Lundi 17 Juin 2002

*11h44*

On ne peut expliquer un paradoxe, non plus qu'un éternuement. D'ailleurs, le paradoxe n'est-il pas un éternuement de l'esprit?
- Emil Cioran -

*21h26*

Ici je parle parfois et depuis un certain temps maintenant de ce garçon à qui je n'ai pas trouvé de nom dans mon journal car pas de place dans ma vie. Ce garçon, chaque fois j'hésite à en parler. Parce qu'il y a toujours cette petite peine, cette petite honte, qu'il ne soit pas pour moi, trop jeune pour moi - si, vraiment, ce n'est rien je sais bien, mais vraiment, si, ça ne rend pas les choses faciles - que ses yeux aient le goût de l'interdit, et non, ce n'est pas pour ce goût-là que mon écriture en porte parfois l'empreinte. Chaque fois je voudrais ne pas l'écrire. Chaque fois j'y reviens. Et de plus en plus souvent maintenant. Et quand il est question de lui, c'est compulsif. Je reviens ici. Même si je reviens toujours ici. Parce qu'ici ce et ceux que je porte dans mon coeur, dans mon amitié ou dans mon estime sont toujours présents si j'ai besoin d'eux. Ce journal peut avoir mille visages, il aura toujours le visage de celui que j'aurais envie de voir. Alors c'est peut-être pour celà que je suis encore là. Je viens retrouver son visage.
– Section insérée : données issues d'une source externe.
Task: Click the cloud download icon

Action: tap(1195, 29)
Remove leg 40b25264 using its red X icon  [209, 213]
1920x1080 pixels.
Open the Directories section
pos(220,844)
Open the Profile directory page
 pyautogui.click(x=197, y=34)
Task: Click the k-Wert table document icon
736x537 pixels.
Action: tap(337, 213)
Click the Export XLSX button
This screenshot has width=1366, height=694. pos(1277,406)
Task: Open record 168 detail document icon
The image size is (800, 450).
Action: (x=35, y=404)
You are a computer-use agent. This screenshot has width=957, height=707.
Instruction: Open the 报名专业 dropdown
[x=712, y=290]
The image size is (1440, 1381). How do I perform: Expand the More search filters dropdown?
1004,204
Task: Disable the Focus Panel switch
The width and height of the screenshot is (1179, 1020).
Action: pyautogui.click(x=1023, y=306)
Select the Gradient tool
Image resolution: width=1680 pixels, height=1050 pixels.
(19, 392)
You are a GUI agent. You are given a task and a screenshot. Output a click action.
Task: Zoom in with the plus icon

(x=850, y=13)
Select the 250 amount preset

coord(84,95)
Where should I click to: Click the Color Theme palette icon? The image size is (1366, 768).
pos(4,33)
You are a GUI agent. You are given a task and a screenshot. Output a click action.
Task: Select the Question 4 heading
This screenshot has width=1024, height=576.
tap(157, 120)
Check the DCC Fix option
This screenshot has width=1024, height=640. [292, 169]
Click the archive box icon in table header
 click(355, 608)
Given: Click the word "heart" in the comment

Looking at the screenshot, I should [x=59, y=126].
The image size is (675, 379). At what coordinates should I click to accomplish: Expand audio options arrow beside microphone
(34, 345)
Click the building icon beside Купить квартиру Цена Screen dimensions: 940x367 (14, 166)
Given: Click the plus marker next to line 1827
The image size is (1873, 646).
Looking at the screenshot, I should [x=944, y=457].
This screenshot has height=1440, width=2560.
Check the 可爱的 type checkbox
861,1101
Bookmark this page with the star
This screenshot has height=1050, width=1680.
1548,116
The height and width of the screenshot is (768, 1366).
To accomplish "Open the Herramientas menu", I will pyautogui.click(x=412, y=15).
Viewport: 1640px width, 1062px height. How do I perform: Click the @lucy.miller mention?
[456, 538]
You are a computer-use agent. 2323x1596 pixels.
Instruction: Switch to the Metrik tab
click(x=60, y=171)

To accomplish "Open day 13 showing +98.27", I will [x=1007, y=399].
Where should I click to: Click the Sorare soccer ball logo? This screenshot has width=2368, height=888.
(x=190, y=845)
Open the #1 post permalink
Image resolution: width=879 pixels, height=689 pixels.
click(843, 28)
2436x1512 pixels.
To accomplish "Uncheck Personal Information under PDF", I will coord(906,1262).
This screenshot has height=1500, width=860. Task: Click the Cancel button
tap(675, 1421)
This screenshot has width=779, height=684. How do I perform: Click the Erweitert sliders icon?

La terrasse du café, moi le soleil dans les yeux, dans ma robe de printemps, faire semblant de rien. Allumer une cigarette la main tremblante. Trop tremblante. La flamme timide du briquet, le soubresaut tragique de mon coeur. Lui au fond, à droite, en un regard avec ce semblant d'assurance, ce que je reconnais pour être sa façade, un masque d'orgueil pour taire la surprise. Je ne sais pas grand chose, mais celà je ne peux que le savoir, ce ne peut être anodin, le retour à la présence de l'Autre, quel(le) qu'il(elle) soit, la présence, aussi éloignée soit-elle mais dans notre champs de vision, dans notre horizon, d'une personne que l'on a tenu dans ses bras si tendrement. Que l'on a quitté à contre-coeur parce qu'il le fallait. Parce qu'un jour il le fallait. Le silence entre ma table où je murmure mon état second, et la sienne où trop de jeunes filles rient aux éclats et se chamaillent. Entre ces quelques mètres, le silence, encore un fois. Comme trop d'autres fois, toujours. Entre lui et moi, à peine perceptibles nos conversations d'il y a trois ans. Entre lui et moi, à peine perceptible les regards que l'on voudrait se donner parce que. Parce que. Je sais bien, je sais bien mon ange que je ne peux être seule dans mon souvenir, tu ne peux me laisser seule dans cette envie folle, la même qu'il y a des années. Tu était celui qui regarde, celui qui observe, celui qui par défi, fascination ou séduction, ne baisse pas les yeux, celui qui n'aurait pas détourné son regard pour un peu plus de politesse, non. Tu avais ce regard, et tu me l'aurais imposé même s'il m'avait rendue timide et mal habile. J'avais appris par quoi passaient tes sentiments, et c'était par ces grands yeux-là.
Me voilà face à ce garçon dont la pensée me traque aux abords de chacun de mes sommeils, chaque nuit en clin d'oeil à ce que l'on voulait et que l'on savait que l'on n'aurait jamais, une nuit rien que pour nous. Une nuit sans se soucier des autres, sans se traîner dans le sommeil hors de l'autre pour s'allonger chacun dans un lit froid et solitaire. Me voilà avec dans mon champs de vision ce garçon que j'ose à peine regarder de peur d'être démasquée par son monde, si loin, si loin du mien. Me voilà obligée de mettre encore et encore des frontières à mes yeux alors qu'il se tient là à quelques mètres de moi, obligée de tourner la tête, obligée de faire semblant, faire semblant que ce garçon m'est inconnu et que jamais il n'a frappé à la porte de mon coeur. Et pourtant, cette porte, sans qu'il ne le sache je la lui ai ouverte, c'était il y a longtemps, et c'était il y a une heure.